Washington
In early April a silver-haired lady held up a placard at an Iraq war protest that has since been replicated on bumper stickers across America and blogs all over cyberspace. ‘Will Someone Please Give George W. Bush a B*** Job,’ the sign read, ‘So We Can Impeach Him?’ For partisan Democrats — at least those still smarting over the 1998 impeachment of Bill Clinton for lying about his office sex life — the sign’s appeal lay in its combination of low humour and righteous embitterment. But the embitterment predominates over the humour. Should Democrats win back the House of Representatives next fall, as appears more and more likely, the humour will fall away, and Bush will be impeached — whether he gets what Clinton got or not.
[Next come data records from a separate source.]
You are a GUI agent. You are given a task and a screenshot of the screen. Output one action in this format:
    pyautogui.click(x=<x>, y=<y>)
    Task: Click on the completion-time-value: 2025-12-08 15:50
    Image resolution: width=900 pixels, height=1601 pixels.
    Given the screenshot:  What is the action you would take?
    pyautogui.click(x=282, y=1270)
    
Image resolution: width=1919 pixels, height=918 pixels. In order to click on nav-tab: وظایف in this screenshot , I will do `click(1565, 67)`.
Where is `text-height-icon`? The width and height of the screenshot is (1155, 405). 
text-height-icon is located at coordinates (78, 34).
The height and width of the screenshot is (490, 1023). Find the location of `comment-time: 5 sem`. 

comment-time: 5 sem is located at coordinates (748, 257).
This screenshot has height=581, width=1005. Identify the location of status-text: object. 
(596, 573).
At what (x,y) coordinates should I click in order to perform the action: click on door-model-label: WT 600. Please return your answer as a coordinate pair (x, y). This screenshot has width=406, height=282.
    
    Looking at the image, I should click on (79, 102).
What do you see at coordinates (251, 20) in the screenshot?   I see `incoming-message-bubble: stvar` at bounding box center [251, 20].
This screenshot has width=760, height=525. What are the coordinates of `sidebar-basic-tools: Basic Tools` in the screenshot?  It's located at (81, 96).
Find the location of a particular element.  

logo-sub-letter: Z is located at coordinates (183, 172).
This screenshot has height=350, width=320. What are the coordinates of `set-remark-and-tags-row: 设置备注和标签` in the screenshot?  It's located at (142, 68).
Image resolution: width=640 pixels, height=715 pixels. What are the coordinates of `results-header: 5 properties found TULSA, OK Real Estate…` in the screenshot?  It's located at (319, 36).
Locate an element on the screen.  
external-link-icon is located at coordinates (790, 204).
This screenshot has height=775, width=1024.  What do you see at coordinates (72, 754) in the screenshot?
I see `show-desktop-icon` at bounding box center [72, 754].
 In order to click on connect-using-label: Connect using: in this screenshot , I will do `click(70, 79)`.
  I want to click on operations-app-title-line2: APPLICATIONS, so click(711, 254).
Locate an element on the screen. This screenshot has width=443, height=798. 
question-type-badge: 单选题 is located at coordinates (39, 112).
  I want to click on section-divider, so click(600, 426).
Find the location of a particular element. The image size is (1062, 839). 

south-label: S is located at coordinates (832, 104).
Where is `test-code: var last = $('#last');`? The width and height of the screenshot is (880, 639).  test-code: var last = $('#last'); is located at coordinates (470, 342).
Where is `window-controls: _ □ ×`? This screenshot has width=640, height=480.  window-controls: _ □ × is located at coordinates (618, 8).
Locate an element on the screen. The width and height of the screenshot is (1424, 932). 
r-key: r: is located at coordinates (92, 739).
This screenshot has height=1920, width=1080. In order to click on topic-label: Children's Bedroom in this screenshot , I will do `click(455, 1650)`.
Until recently, the move to impeach Bush was confined to the Democratic party’s cranky fringe. The city council of Santa Cruz, California, the country’s marijuana Mecca, has urged the President’s impeachment since his first term. The San Francisco Board of Supervisors has recommended an impeachment inquiry, as have Democratic parties in Nevada, New Mexico, North Carolina and Wisconsin. So have the retired Manhattanites who style themselves the Vermont State Legislature, and the village of Nederland, Colorado, a member in good standing of the Colorado Association of Ski Towns. Neil Young has released a song called ‘Impeach the President’. Being able to express one’s views on such matters is ‘what this country’s all about’, says Mr Young, a Canadian. Ramsey Clark, a veteran of both Lyndon Johnson’s cabinet and Saddam Hussein’s legal defence team, has his own impeachment website.
Ordinarily, you need a crime to remove a president from office. But the question of what one should impeach Bush for has not preoccupied his opponents unduly.